On Thu, Aug 8, 2013 at 5:01 PM, Kevin Grittner <kgrittn@ymail.com> wrote: > Claudio Freire <klaussfreire@gmail.com> wrote: >> On Wed, Aug 7, 2013 at 4:04 PM, Tom Lane <tgl@sss.pgh.pa.us> wrote: >>>> Yeah, but it's faster if it's in the same direction, because the >>>> kernel read-ahead code detects sequential reads, whereas it doesn't >>>> when it goes backwards. The difference can be up to a factor of 10 for >>>> long index scans. >>> >>> Color me skeptical. Index searches are seldom purely sequential block >>> accesses.
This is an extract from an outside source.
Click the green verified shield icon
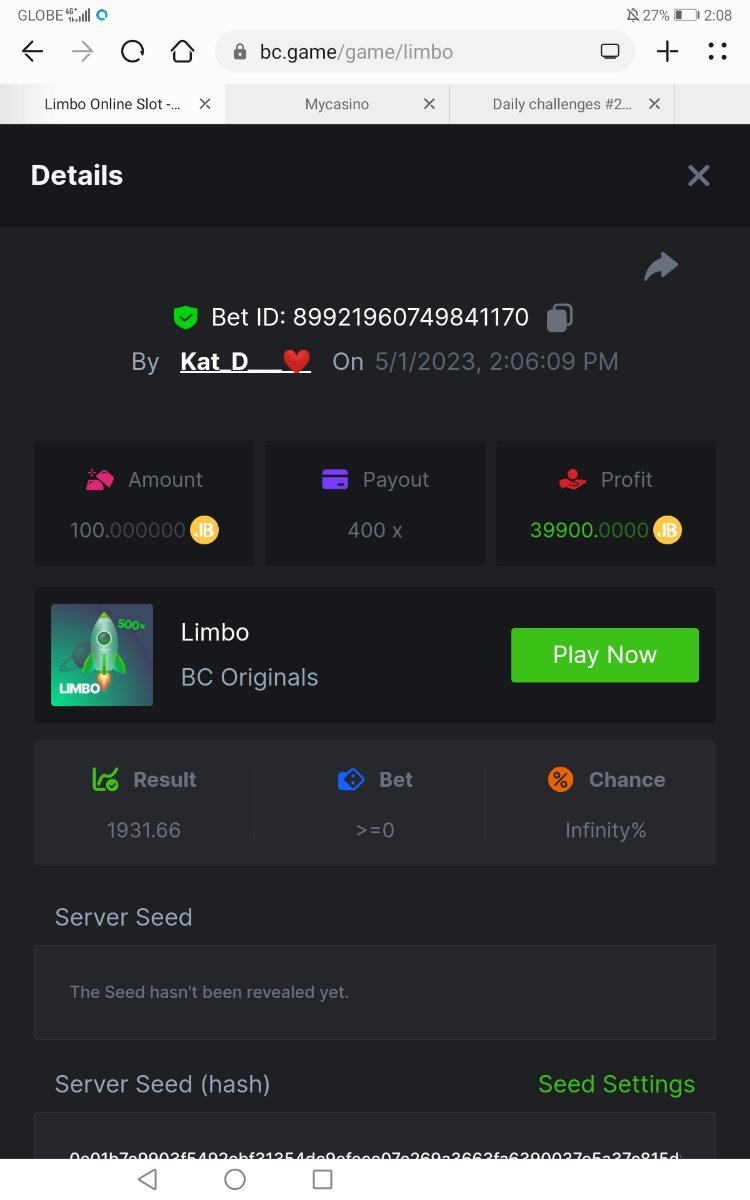 [185, 318]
Maybe if you had a freshly built index that'd never yet >>> suffered any inserts/updates, but in practice any advantage would >>> disappear very quickly after a few index page splits. >> >> Maybe. >> >> I've tested on pgbench test databases, which I'm not sure whether >> they're freshly built indexes or incrementally built ones, and it >> applies there (in fact backward index-only scans was one of the >> workloads the read-ahead patch improved the most). > > It's been a while, but when I was touching the btree code for the > SSI implementation I thought I saw something about a reverse scan > needing to visit the parent page in cases where a forward scan > doesn't, due to the locking techniques used in btree. I don't know > how significant those extra trips up and down the tree are, but > they must cost *something*. From my benchmarks at the time (with pgbench), they seldom ever happen, so even if they cost a lot, they don't add up to much.